Dr. Malaka Shwaikh says in her essay “Against Resilience,” “I fear that the expectation of Palestinian ‘resilience’ normalizes and enables more Israeli violence. It risks freeing the international community from its ethical responsibility to do more in order to put an end to injustice. And if violence is hardly protested, it will continue with impunity.”
But what exactly is resilience? The American Psychological Association defines resilience as “the process and outcome of successfully adapting to difficult or challenging life experiences, especially through mental, emotional, and behavioral flexibility and adjustment to external and internal demands.” While resilience is necessary for survival, we should not expect it in the face of oppression. Black and Latine Americans should not have to maintain a smile and tolerate or adapt to systematic racism and police brutality. Asian Americans should not have to be the submissive “model minority” in the face of hate crimes and microaggressions.

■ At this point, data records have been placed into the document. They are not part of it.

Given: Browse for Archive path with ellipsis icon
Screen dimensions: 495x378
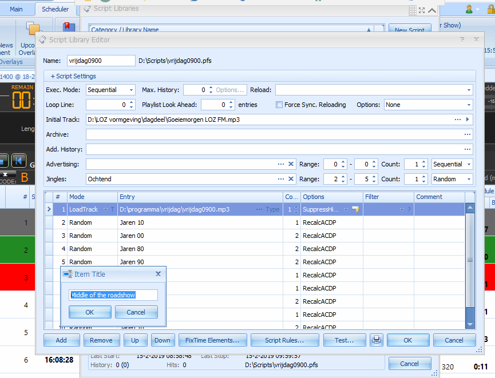Looking at the screenshot, I should (x=468, y=134).
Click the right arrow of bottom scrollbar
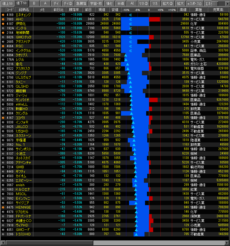 [x=227, y=242]
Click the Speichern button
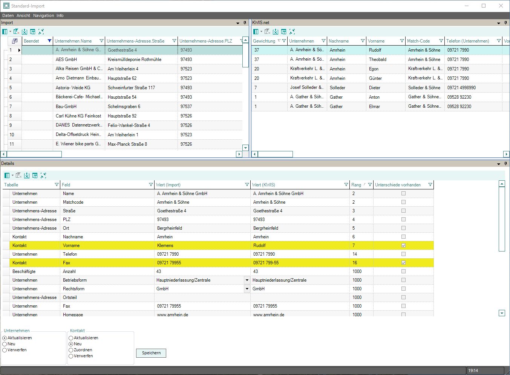 [151, 353]
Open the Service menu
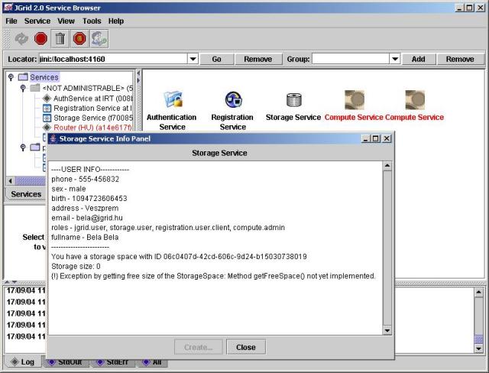Viewport: 489px width, 373px height. tap(37, 21)
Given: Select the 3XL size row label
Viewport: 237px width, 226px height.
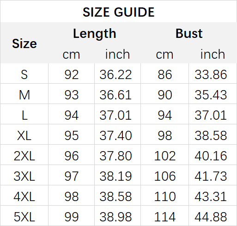Looking at the screenshot, I should pos(24,176).
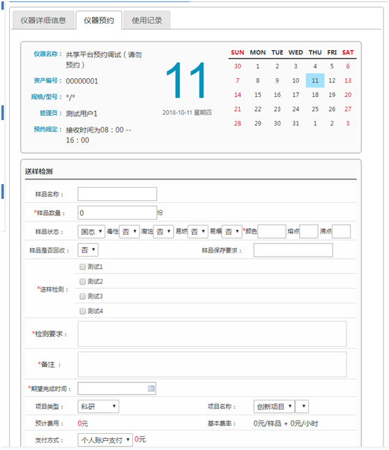Image resolution: width=389 pixels, height=450 pixels.
Task: Pick day 18 in the calendar
Action: click(315, 95)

I had always been taught to view resilience as silent endurance, but from listening to these activists, I began to realize being in pain is not a compliment at all. Instead, resilience could mean finding agency in adversity and fighting for radical change.
So when we talk about resilience, we do so mindfully, acknowledging the complexity and controversy of the term. In our Fall 2024 issue, we highlight the strength of individuals and communities and the actions they take to dismantle these systems of injustice, such as an adoptee-led organization that advocates for citizenship rights, the first woman Hmong judge, a Cambodian-owned independent bookstore in Seattle, and more.
I did not give up on myself last year, as many times as I thought about it, but what I learned from my resilience was that I was ultimately going to be OK even in the face of change. I ended my nine-year relationship. After saving enough money (which I recognize is a privilege in and of itself), I quit my job and purchased tickets to Korea for my mother and myself for a three-month trip to heal and write. I currently write this letter from Busan, where my recently late maternal grandparents, like thousands of fellow North Korean refugees, were forced to flee during the Korean War, where these refugees created a vibrant community, but still face poverty and intergenerational trauma to this day.
Our hope is that as you read these articles, you feel the strength pulsing through these stories, but that you are also inspired to pair resilience with actions that implement real, necessary, and revolutionary change. We are here, and we will be heard.